Von Thomas Molke / Fotos: © Thomas Kost / WDR

Die diesjährigen Tage Alter Musik in Herne beschäftigen sich unter dem Motto "Aufbruch!" mit Rebellen, Reformern und Revolutionären in der Musik zwischen Mittelalter und Romantik. Da darf natürlich auch Francesca Caccini nicht fehlen, der es im 17. Jahrhundert gelang, fast vier Jahrzehnte als freischaffende und hochbezahlte Musikerin tätig zu sein und als erste Opernkomponistin in die Geschichte einzugehen. "La Cecchina", das Singvögelchen, wurde sie liebevoll genannt, und auch Claudio Monteverdi lobte ihre schöne Stimme und ihr musikalisches Talent an der Laute und am Cembalo.

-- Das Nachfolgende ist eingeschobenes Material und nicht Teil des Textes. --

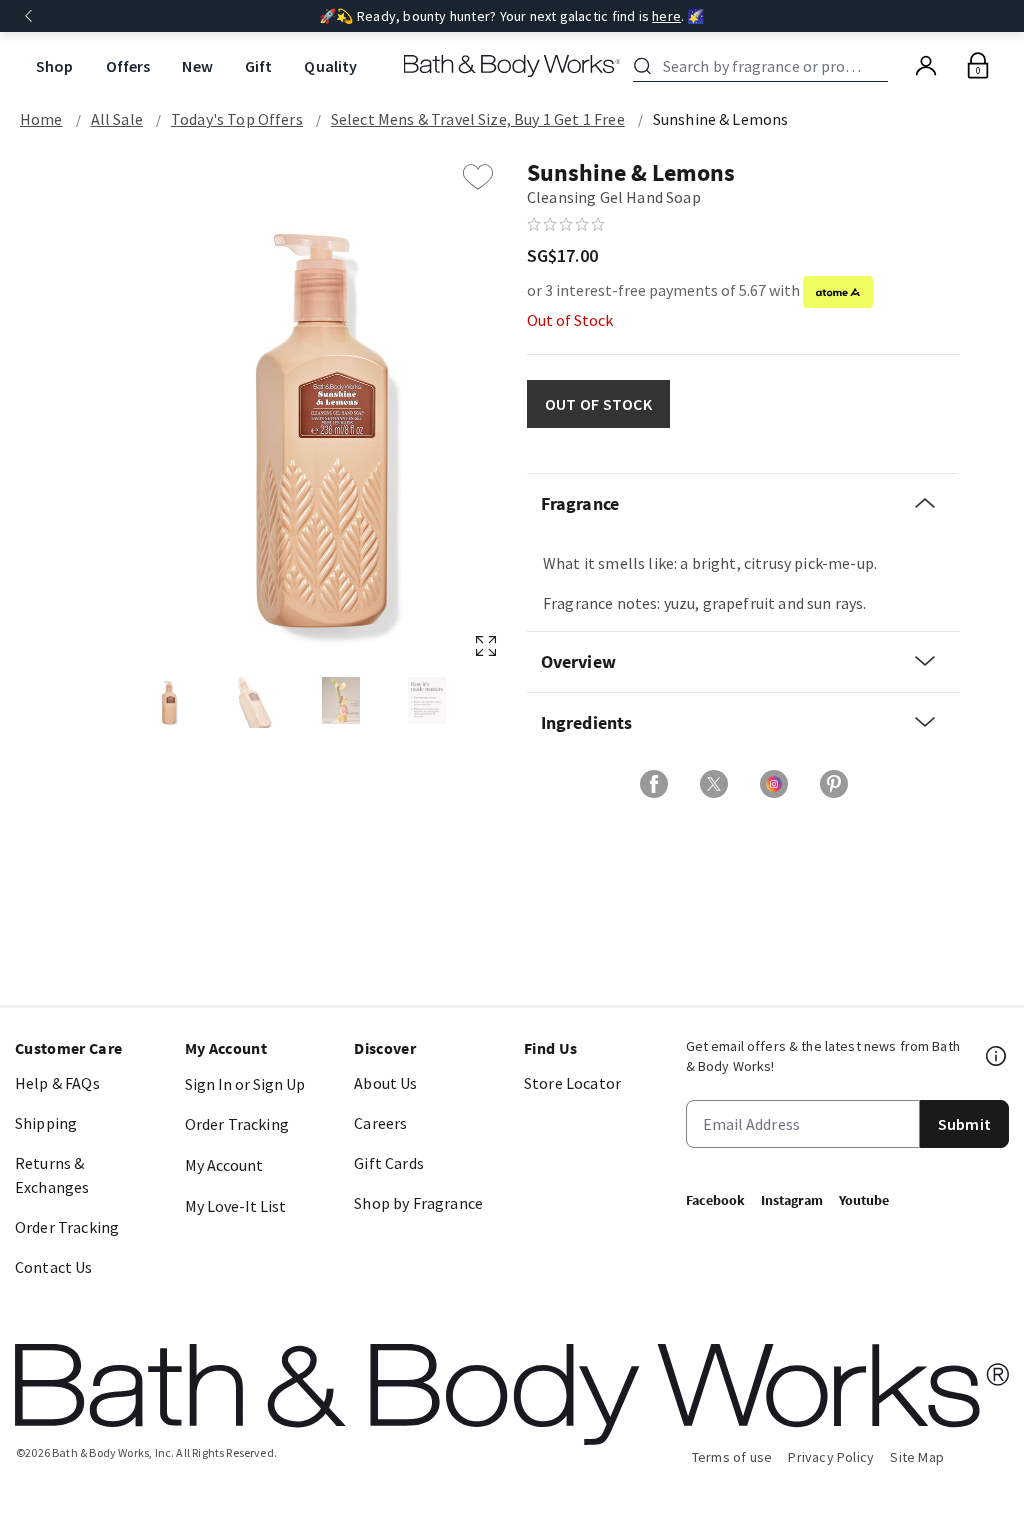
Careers (380, 1123)
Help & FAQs (57, 1083)
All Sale (117, 119)
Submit (964, 1124)
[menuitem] (55, 66)
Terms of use (732, 1457)
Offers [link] (128, 66)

Doch die politische Situation in der Toscana ermöglichte ihr viel mehr, als nur ein dekoratives Singvögelchen in männlichen Kompositionen zu sein. Hier hielten nämlich Christina von Lothringen und ihre Schwiegertochter Maria Magdalena die Zügel in der Hand und führten die Gegend immerhin durch eine fast 30 Jahre währende Periode des Friedens und Wohlstands. Es verwundert nicht, dass die beiden Damen vor allem auch Künstlerinnen wie etwa die Malerin Artemisia Gentilleschi oder eben Francesca Caccini förderten. Caccini leitete in dieser Zeit am Hof das Frauenensemble "Le cantatrici de Pitti" und soll insgesamt sieben Bühnenwerke komponiert haben, von denen jedoch nur La liberazione di Ruggiero dall'isola d'Alcina erhalten ist.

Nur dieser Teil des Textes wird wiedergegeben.